[Stored records]
================

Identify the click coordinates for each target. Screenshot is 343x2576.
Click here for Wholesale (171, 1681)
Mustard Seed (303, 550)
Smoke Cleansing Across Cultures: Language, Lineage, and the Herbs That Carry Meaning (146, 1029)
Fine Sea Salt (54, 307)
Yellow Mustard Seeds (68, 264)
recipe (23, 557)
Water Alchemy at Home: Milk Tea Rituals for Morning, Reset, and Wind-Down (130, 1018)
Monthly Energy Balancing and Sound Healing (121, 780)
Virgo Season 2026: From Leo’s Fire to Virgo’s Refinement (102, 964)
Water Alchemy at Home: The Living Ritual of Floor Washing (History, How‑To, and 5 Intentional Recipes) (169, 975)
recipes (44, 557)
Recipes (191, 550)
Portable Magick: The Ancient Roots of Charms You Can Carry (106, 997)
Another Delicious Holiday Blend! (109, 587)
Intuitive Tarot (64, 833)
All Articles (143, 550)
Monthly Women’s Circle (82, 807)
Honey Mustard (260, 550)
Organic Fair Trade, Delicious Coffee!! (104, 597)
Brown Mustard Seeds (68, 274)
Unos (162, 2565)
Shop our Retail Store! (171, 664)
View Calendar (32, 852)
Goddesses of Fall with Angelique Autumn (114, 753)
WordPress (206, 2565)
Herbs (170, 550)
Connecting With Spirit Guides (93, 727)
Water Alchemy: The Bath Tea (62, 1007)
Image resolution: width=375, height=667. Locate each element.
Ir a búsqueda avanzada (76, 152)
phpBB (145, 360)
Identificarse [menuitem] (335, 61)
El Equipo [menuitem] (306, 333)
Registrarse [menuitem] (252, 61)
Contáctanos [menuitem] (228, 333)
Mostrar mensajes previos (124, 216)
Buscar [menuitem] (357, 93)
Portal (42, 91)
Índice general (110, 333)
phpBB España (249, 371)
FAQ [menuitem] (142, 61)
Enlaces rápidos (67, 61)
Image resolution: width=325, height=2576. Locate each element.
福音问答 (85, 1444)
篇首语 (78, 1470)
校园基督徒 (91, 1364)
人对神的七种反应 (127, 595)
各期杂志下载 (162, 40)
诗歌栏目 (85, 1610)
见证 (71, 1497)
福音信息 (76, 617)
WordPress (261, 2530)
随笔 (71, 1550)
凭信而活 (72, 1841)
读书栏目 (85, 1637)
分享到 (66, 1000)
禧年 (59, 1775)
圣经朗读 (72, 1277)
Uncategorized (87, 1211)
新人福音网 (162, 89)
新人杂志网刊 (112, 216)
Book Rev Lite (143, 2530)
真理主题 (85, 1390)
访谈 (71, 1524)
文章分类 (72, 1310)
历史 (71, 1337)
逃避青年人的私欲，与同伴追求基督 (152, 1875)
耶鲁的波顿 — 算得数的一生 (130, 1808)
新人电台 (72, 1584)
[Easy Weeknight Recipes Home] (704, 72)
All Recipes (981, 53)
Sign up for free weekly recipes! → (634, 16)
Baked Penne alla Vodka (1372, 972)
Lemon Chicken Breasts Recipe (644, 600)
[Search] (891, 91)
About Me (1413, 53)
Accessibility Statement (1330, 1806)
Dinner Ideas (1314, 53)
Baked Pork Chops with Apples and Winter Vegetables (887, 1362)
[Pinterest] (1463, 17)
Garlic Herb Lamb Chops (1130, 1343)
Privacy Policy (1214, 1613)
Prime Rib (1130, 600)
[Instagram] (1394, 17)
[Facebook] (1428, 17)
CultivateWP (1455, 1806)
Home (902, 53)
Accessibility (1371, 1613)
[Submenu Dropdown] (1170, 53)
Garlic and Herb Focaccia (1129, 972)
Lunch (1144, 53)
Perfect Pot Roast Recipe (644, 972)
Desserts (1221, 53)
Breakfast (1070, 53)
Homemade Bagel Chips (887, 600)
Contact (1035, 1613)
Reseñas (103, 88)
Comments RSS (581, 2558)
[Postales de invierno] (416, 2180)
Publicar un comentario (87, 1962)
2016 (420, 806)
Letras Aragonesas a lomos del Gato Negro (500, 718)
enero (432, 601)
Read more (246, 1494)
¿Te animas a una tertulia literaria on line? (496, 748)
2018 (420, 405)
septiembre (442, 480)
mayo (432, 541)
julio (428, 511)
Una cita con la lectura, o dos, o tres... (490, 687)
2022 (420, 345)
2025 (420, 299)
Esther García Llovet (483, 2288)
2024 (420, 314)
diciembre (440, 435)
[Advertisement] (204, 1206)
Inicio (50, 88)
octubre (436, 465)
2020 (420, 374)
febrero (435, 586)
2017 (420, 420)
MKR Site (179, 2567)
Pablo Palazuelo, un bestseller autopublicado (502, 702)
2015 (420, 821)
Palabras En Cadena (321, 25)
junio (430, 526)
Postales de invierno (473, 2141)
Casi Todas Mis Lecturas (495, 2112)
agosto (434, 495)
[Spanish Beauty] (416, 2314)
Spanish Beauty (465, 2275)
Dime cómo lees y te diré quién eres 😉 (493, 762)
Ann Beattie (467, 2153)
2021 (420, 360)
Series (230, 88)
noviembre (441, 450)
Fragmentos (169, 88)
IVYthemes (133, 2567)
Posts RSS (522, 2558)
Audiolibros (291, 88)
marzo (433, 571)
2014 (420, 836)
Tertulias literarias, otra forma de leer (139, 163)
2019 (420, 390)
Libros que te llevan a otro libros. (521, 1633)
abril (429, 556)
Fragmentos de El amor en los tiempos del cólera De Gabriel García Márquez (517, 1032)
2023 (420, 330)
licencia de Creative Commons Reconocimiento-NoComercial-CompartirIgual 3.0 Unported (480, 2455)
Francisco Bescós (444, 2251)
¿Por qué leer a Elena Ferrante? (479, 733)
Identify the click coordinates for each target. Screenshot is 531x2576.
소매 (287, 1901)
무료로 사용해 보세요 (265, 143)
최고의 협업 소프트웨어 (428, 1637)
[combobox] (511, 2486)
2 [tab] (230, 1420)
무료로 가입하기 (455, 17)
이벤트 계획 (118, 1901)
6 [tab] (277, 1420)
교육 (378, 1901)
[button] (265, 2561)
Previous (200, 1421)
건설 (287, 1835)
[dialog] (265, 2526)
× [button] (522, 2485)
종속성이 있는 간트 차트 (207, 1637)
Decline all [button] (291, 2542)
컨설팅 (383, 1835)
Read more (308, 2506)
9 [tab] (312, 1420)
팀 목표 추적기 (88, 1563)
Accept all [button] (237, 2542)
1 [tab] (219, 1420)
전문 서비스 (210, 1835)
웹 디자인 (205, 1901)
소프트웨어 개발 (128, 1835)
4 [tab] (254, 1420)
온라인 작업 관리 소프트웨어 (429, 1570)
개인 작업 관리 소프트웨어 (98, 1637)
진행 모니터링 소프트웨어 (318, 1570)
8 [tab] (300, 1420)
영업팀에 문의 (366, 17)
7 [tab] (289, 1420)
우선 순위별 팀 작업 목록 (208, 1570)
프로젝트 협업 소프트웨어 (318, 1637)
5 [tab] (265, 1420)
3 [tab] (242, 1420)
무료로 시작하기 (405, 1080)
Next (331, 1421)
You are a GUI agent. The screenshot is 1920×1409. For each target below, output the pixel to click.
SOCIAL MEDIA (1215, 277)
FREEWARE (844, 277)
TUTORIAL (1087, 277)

================

TASK TO COMPLETE: All lines from the opening of the records through the line where "Contáctanos [menuitem] (228, 333)" occurs are to be output verbatim. No other line belongs in the answer.

RESPONSE BOX:
Identify the click coordinates for each target. Screenshot is 343x2576.
Click here for Wholesale (171, 1681)
Mustard Seed (303, 550)
Smoke Cleansing Across Cultures: Language, Lineage, and the Herbs That Carry Meaning (146, 1029)
Fine Sea Salt (54, 307)
Yellow Mustard Seeds (68, 264)
recipe (23, 557)
Water Alchemy at Home: Milk Tea Rituals for Morning, Reset, and Wind-Down (130, 1018)
Monthly Energy Balancing and Sound Healing (121, 780)
Virgo Season 2026: From Leo’s Fire to Virgo’s Refinement (102, 964)
Water Alchemy at Home: The Living Ritual of Floor Washing (History, How‑To, and 5 Intentional Recipes) (169, 975)
recipes (44, 557)
Recipes (191, 550)
Portable Magick: The Ancient Roots of Charms You Can Carry (106, 997)
Another Delicious Holiday Blend! (109, 587)
Intuitive Tarot (64, 833)
All Articles (143, 550)
Monthly Women’s Circle (82, 807)
Honey Mustard (260, 550)
Organic Fair Trade, Delicious Coffee!! (104, 597)
Brown Mustard Seeds (68, 274)
Unos (162, 2565)
Shop our Retail Store! (171, 664)
View Calendar (32, 852)
Goddesses of Fall with Angelique Autumn (114, 753)
WordPress (206, 2565)
Herbs (170, 550)
Connecting With Spirit Guides (93, 727)
Water Alchemy: The Bath Tea (62, 1007)
Image resolution: width=375, height=667. Locate each element.
Ir a búsqueda avanzada (76, 152)
phpBB (145, 360)
Identificarse [menuitem] (335, 61)
El Equipo [menuitem] (306, 333)
Registrarse [menuitem] (252, 61)
Contáctanos [menuitem] (228, 333)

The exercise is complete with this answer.